Compito scritto
Aggiorna tutte le voci qui sotto sostituendo "Vacancies" con "Careers" e lasciando invariato tutto il resto. Nella risposta non riportare le immagini.

(Dati)
+--
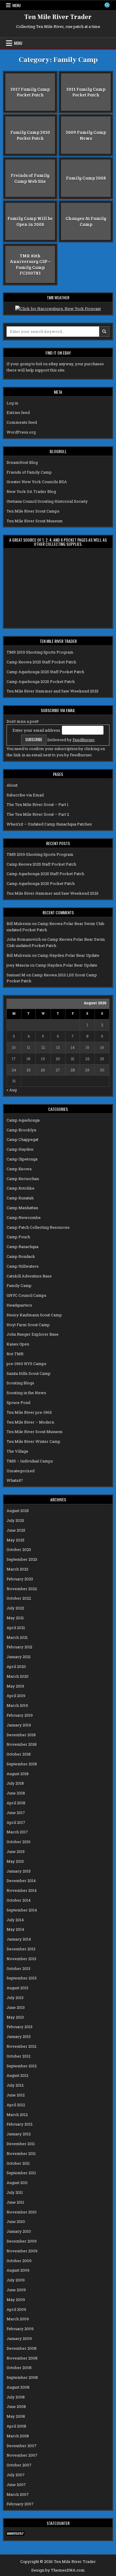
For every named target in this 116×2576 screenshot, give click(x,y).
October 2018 (19, 1754)
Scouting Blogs (20, 1383)
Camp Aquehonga (23, 1120)
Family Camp (19, 1285)
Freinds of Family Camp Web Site (30, 178)
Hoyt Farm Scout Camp (28, 1324)
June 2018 (16, 1793)
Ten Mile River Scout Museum (35, 521)
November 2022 (22, 1588)
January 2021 (19, 1656)
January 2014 (19, 1939)
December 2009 (22, 2241)
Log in (12, 403)
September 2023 (22, 1559)
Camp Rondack (21, 1256)
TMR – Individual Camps (30, 1461)
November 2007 (22, 2455)
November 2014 (22, 1890)
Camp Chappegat (22, 1139)
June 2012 (16, 2095)
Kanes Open (18, 1344)
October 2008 (19, 2367)
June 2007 (16, 2484)
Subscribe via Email (25, 795)
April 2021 (16, 1627)
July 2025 (15, 1520)
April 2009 (16, 2309)
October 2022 (19, 1598)
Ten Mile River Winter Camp (33, 1441)
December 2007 (22, 2445)
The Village (17, 1451)
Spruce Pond (18, 1402)
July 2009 (16, 2280)
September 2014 (22, 1910)
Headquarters (19, 1305)
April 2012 (16, 2104)
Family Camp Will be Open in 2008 (30, 221)
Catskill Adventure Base (29, 1276)
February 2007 (20, 2504)
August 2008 (18, 2387)
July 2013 (15, 1997)
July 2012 (15, 2085)
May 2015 (15, 1861)
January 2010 (19, 2231)
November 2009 (22, 2251)
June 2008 (16, 2406)
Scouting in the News (26, 1392)
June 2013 (16, 2007)
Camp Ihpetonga (22, 1159)
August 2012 (17, 2075)
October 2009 (19, 2260)
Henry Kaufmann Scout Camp (34, 1315)
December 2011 (21, 2143)
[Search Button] (107, 5)
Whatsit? (15, 1480)
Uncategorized (21, 1470)
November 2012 (21, 2046)
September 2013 (22, 1978)
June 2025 (16, 1530)
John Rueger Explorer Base (33, 1334)
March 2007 (18, 2494)
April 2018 (16, 1802)
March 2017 (17, 1832)
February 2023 (20, 1579)
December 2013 (21, 1949)
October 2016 (19, 1841)
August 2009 (18, 2270)
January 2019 (19, 1725)
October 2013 (18, 1968)
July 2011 (15, 2192)
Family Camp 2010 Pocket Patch (30, 135)
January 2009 (19, 2338)
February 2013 (19, 2026)
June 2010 (16, 2221)
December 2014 (21, 1880)
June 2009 (16, 2289)
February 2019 (20, 1715)
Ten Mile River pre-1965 (29, 1412)
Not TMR (15, 1353)
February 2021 (19, 1647)
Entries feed (18, 412)
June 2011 (15, 2202)
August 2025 (18, 1510)
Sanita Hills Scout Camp (29, 1373)
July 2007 (16, 2474)
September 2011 (21, 2172)
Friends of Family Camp (29, 472)
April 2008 (16, 2426)
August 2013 (17, 1987)
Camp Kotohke (21, 1188)
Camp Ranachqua (22, 1246)
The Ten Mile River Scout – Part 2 (38, 814)
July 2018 (15, 1783)
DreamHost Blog (22, 462)
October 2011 (18, 2163)
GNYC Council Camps (26, 1295)
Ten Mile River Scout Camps (33, 511)
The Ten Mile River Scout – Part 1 (37, 804)
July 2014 (15, 1919)
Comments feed (22, 422)
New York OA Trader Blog (31, 491)
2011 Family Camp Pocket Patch (85, 92)
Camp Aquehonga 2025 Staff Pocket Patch (45, 671)
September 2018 (22, 1764)
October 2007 (19, 2465)
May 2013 (15, 2017)
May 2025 (15, 1540)
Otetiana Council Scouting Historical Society (47, 501)
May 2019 (15, 1686)
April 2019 (16, 1695)
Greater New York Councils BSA (37, 481)
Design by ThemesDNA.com (58, 2570)
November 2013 (21, 1958)
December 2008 (22, 2348)
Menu (16, 5)
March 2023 (17, 1569)
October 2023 (19, 1549)
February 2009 (20, 2328)
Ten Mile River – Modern (30, 1422)
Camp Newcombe (24, 1217)
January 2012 (19, 2134)
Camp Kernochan (23, 1178)
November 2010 (22, 2212)
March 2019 (17, 1705)
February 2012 (19, 2124)
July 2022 (15, 1608)
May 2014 (15, 1929)
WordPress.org (21, 432)
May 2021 (15, 1617)
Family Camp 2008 (86, 178)
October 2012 (18, 2056)
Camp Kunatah (20, 1198)
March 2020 (18, 1676)
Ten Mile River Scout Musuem (35, 1431)
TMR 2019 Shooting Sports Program (40, 652)
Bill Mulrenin (19, 923)
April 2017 (16, 1822)
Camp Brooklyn (21, 1130)
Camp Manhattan (22, 1207)
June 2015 (16, 1851)
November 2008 (22, 2358)
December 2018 (21, 1734)
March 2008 (18, 2436)
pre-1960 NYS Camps (26, 1363)
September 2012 (22, 2066)
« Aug (12, 1089)
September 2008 (22, 2377)
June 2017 (16, 1812)
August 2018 (18, 1773)
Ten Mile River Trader (58, 17)
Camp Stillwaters (23, 1266)
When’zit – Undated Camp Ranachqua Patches (49, 824)
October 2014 (19, 1900)
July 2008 (16, 2397)
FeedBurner (84, 739)
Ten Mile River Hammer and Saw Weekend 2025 (52, 691)
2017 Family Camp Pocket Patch (30, 92)
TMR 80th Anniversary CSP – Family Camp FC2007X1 (30, 264)
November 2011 (21, 2153)
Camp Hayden (20, 1149)
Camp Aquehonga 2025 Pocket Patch (41, 681)
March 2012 (17, 2114)
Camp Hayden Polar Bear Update (68, 955)
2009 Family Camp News (86, 135)
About (12, 785)
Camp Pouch (18, 1236)
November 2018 (22, 1744)
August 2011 (17, 2182)
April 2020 (16, 1666)
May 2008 (16, 2416)
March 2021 (17, 1637)
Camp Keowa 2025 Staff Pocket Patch (41, 662)
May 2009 (16, 2299)
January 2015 (19, 1871)
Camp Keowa (19, 1168)
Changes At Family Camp (85, 221)
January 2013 (19, 2036)
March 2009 (18, 2319)
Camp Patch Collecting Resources (38, 1227)
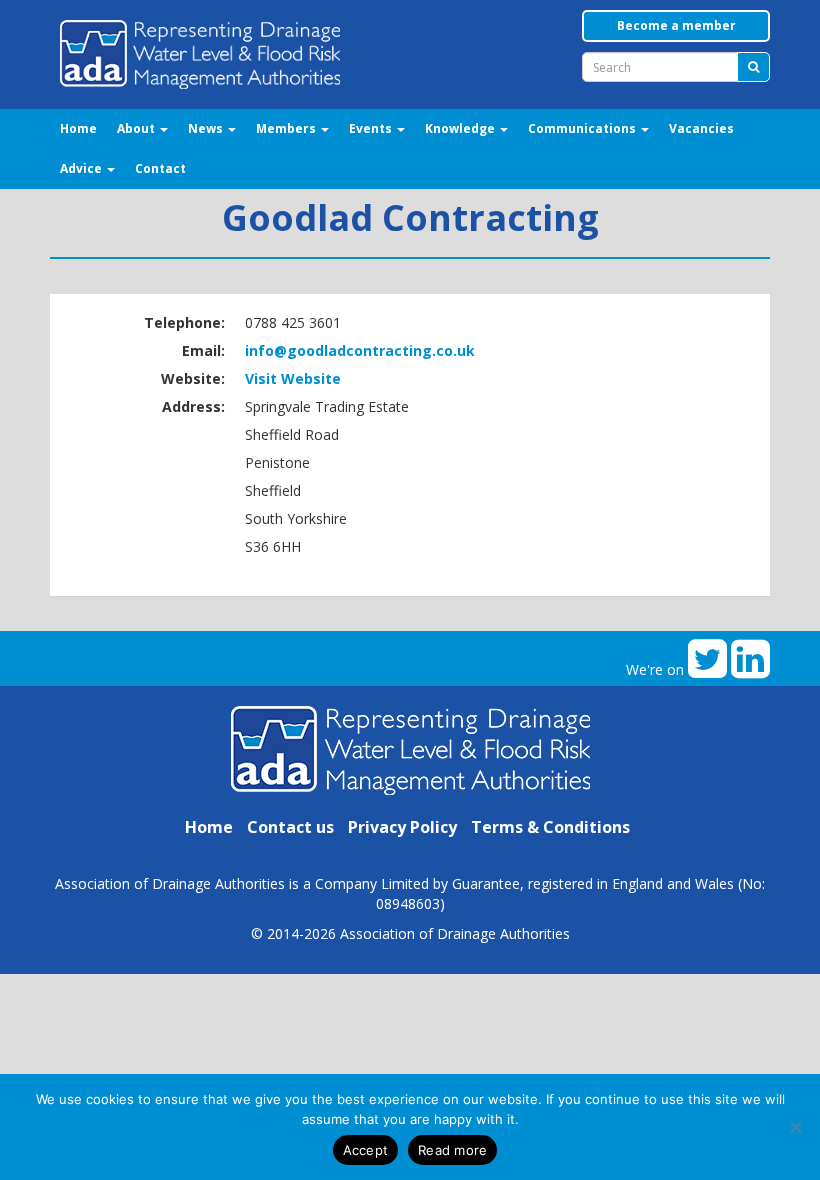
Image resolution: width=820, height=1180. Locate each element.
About (137, 128)
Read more (452, 1150)
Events (372, 128)
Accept (366, 1150)
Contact (160, 168)
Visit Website (293, 378)
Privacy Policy (402, 827)
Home (78, 128)
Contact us (290, 827)
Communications (583, 128)
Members (287, 128)
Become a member (676, 25)
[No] (795, 1127)
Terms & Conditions (550, 827)
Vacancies (701, 128)
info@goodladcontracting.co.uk (360, 350)
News (207, 128)
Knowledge (461, 128)
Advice (82, 168)
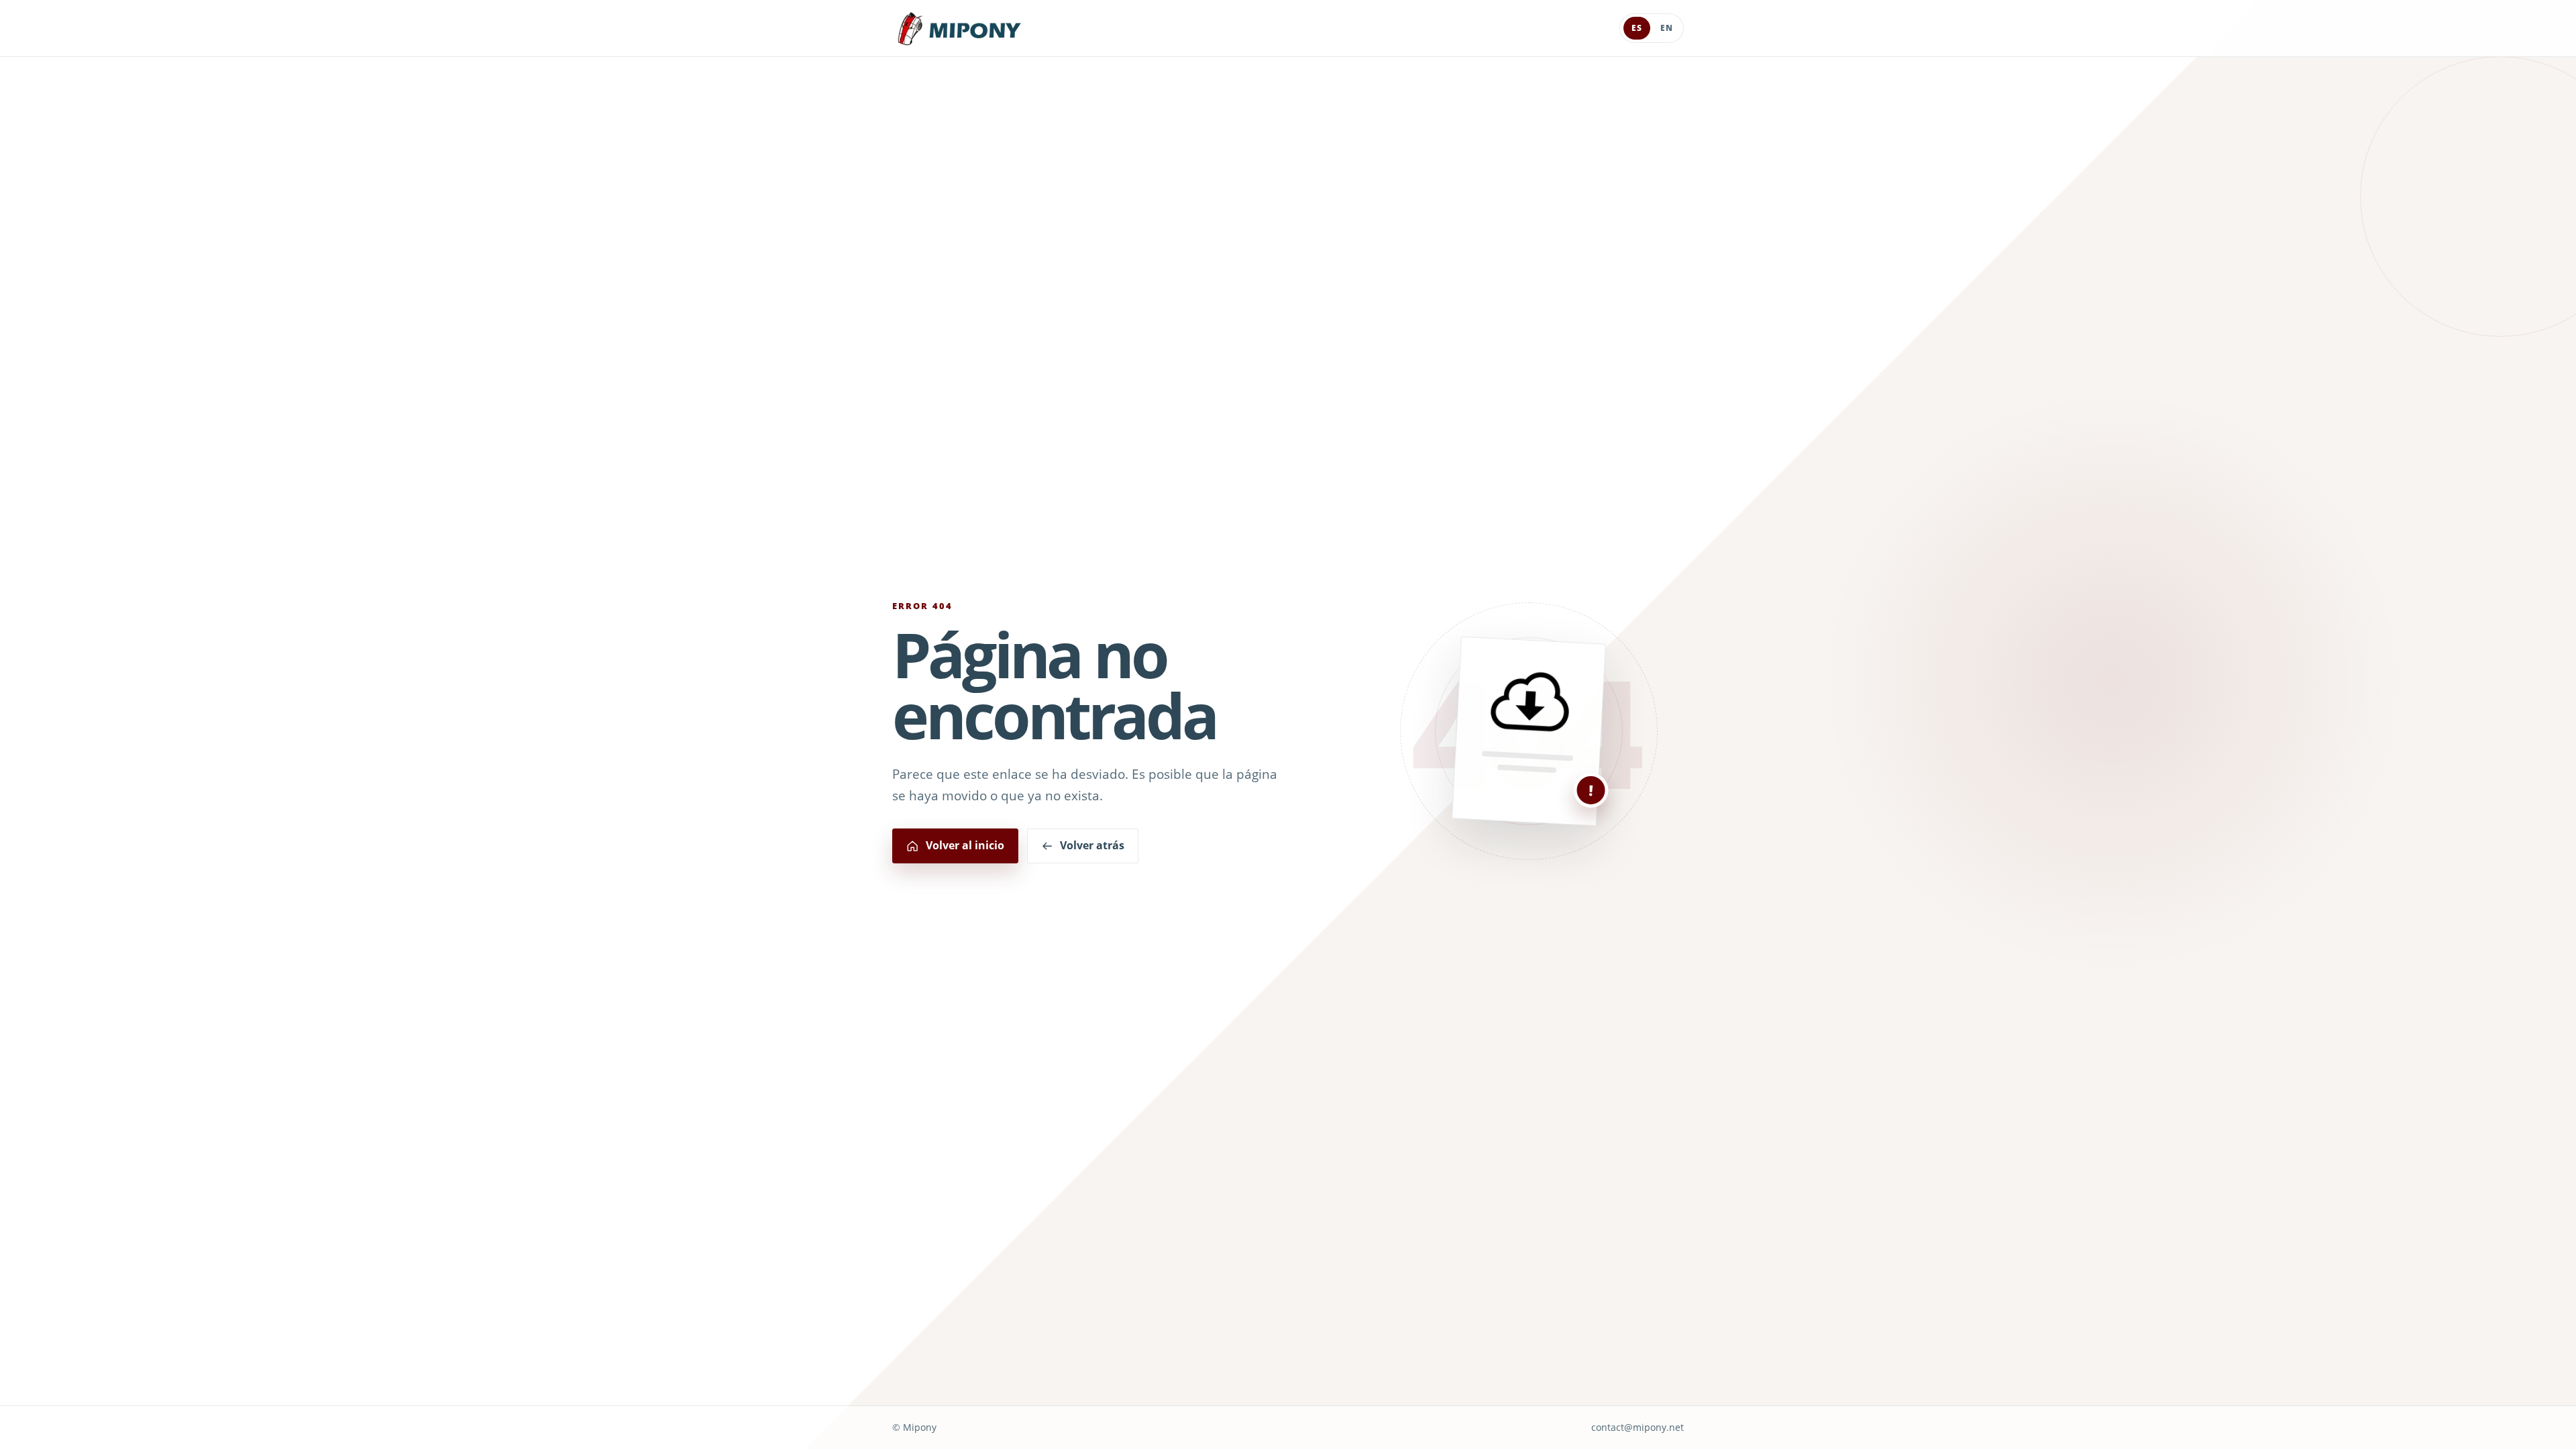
+--
Risultato dell'esercizio
For every named target in this 116×2576 screenshot, give click(x,y).
October 2018 (19, 1754)
Scouting Blogs (20, 1383)
Camp Aquehonga (23, 1120)
Family Camp (19, 1285)
Freinds of Family Camp Web Site (30, 178)
Hoyt Farm Scout Camp (28, 1324)
June 2018 (16, 1793)
Ten Mile River Scout Museum (35, 521)
November 2022 (22, 1588)
January 2021 (19, 1656)
January 2014 (19, 1939)
December 2009 (22, 2241)
Log in (12, 403)
September 2023 (22, 1559)
Camp Rondack (21, 1256)
TMR – Individual Camps (30, 1461)
November 2007 (22, 2455)
November 2014 (22, 1890)
Camp Chappegat (22, 1139)
June 2012 (16, 2095)
Kanes Open (18, 1344)
October 2008 (19, 2367)
June 2007 (16, 2484)
Subscribe via Email (25, 795)
April 2021 (16, 1627)
July 2025 (15, 1520)
April 2009 (16, 2309)
October 2022 (19, 1598)
Ten Mile River Winter Camp (33, 1441)
December 2007 (22, 2445)
The Village (17, 1451)
Spruce Pond (18, 1402)
July 2009 (16, 2280)
September 2014 (22, 1910)
Headquarters (19, 1305)
April 2012 (16, 2104)
Family Camp Will be Open in 2008 (30, 221)
Catskill Adventure Base (29, 1276)
February 2007 (20, 2504)
August 2008 (18, 2387)
July 2013 (15, 1997)
July 2012 (15, 2085)
May 2015 (15, 1861)
January 2010 (19, 2231)
November 2009 (22, 2251)
June 2008 (16, 2406)
Scouting in the News (26, 1392)
June 2013 (16, 2007)
Camp Ihpetonga (22, 1159)
August 2012 (17, 2075)
October 2009 (19, 2260)
Henry Kaufmann Scout Camp (34, 1315)
December 2011 (21, 2143)
[Search Button] (107, 5)
Whatsit? (15, 1480)
Uncategorized (21, 1470)
November 2012 (21, 2046)
September 2013 (22, 1978)
June 2025 (16, 1530)
John Rueger Explorer Base (33, 1334)
March 2007 (18, 2494)
April 2018 (16, 1802)
March 2017 (17, 1832)
February 2023 (20, 1579)
December 2013 (21, 1949)
October 2016 (19, 1841)
August 2009 (18, 2270)
January 2019 (19, 1725)
October 2013 (18, 1968)
July 2011 (15, 2192)
Family Camp 2010 Pocket Patch (30, 135)
January 2009 (19, 2338)
February 2013 (19, 2026)
June 2010 (16, 2221)
December 2014 (21, 1880)
June 2009 (16, 2289)
February 2019 (20, 1715)
Ten Mile River pre-1965 (29, 1412)
Not TMR (15, 1353)
February 2021 (19, 1647)
Entries feed (18, 412)
June 2011 (15, 2202)
August 2025 (18, 1510)
Sanita Hills Scout Camp (29, 1373)
July 2007 (16, 2474)
September 2011 (21, 2172)
Friends of Family Camp (29, 472)
April 2008 (16, 2426)
August 2013 (17, 1987)
Camp Kotohke (21, 1188)
Camp Ranachqua (22, 1246)
The Ten Mile River Scout – Part 2 (38, 814)
July 2018 (15, 1783)
DreamHost Blog (22, 462)
October 2011 (18, 2163)
GNYC Council Camps (26, 1295)
Ten Mile River Scout Camps (33, 511)
The Ten Mile River Scout – Part 1 (37, 804)
July 2014 (15, 1919)
Comments feed (22, 422)
New York OA Trader Blog (31, 491)
2011 Family Camp Pocket Patch (85, 92)
Camp Aquehonga 2025 Staff Pocket Patch (45, 671)
September 2018 (22, 1764)
October 2007 (19, 2465)
May 2013 (15, 2017)
May 2025 (15, 1540)
Otetiana Council Scouting Historical Society (47, 501)
May 2019 (15, 1686)
April 2019 (16, 1695)
Greater New York Councils BSA (37, 481)
Design by ThemesDNA.com (58, 2570)
November 2013 (21, 1958)
December 2008 (22, 2348)
Menu (16, 5)
March 2023 (17, 1569)
October 2023 (19, 1549)
February 2009 (20, 2328)
Ten Mile River – Modern (30, 1422)
Camp Newcombe (24, 1217)
January 2012 (19, 2134)
Camp Kernochan (23, 1178)
November 2010 (22, 2212)
March 2019 (17, 1705)
February 2012 (19, 2124)
July 2022 (15, 1608)
May 2014 (15, 1929)
WordPress.org (21, 432)
May 2021 (15, 1617)
Family Camp 2008 (86, 178)
October 2012 (18, 2056)
Camp Kunatah (20, 1198)
March 2020 (18, 1676)
Ten Mile River Scout Musuem (35, 1431)
TMR 2019 Shooting Sports Program (40, 652)
Bill Mulrenin (19, 923)
April 2017 (16, 1822)
Camp Brooklyn (21, 1130)
Camp Manhattan (22, 1207)
June 2015 (16, 1851)
November 2008 (22, 2358)
December 2018 (21, 1734)
March 2008 (18, 2436)
pre-1960 NYS Camps (26, 1363)
September 2012 (22, 2066)
« Aug (12, 1089)
September 2008 (22, 2377)
June 2017 (16, 1812)
August 2018 (18, 1773)
Ten Mile River Trader (58, 17)
Camp Stillwaters (23, 1266)
When’zit – Undated Camp Ranachqua Patches (49, 824)
October 2014 (19, 1900)
July 2008 (16, 2397)
FeedBurner (84, 739)
Ten Mile River Hammer and Saw Weekend 2025 (52, 691)
2017 Family Camp Pocket Patch (30, 92)
TMR 80th Anniversary CSP – Family Camp FC2007X1 (30, 264)
November 2011 (21, 2153)
Camp Hayden (20, 1149)
Camp Aquehonga 2025 Pocket Patch (41, 681)
March 2012 (17, 2114)
Camp Hayden Polar Bear Update (68, 955)
2009 Family Camp News (86, 135)
About (12, 785)
Camp Pouch (18, 1236)
November 2018 (22, 1744)
August 2011 (17, 2182)
April 2020 (16, 1666)
May 2008 (16, 2416)
March 2021 (17, 1637)
Camp Keowa 2025 Staff Pocket Patch (41, 662)
May 2009 (16, 2299)
January 2015 (19, 1871)
Camp Keowa (19, 1168)
Changes At Family Camp (85, 221)
January 2013 (19, 2036)
March 2009 (18, 2319)
Camp Patch Collecting Resources (38, 1227)
Image resolution: width=820, height=1180. Locate each element.
About (137, 128)
Read more (452, 1150)
Events (372, 128)
Accept (366, 1150)
Contact (160, 168)
Visit Website (293, 378)
Privacy Policy (402, 827)
Home (78, 128)
Contact us (290, 827)
Communications (583, 128)
Members (287, 128)
Become a member (676, 25)
[No] (795, 1127)
Terms & Conditions (550, 827)
Careers (701, 128)
info@goodladcontracting.co.uk (360, 350)
News (207, 128)
Knowledge (461, 128)
Advice (82, 168)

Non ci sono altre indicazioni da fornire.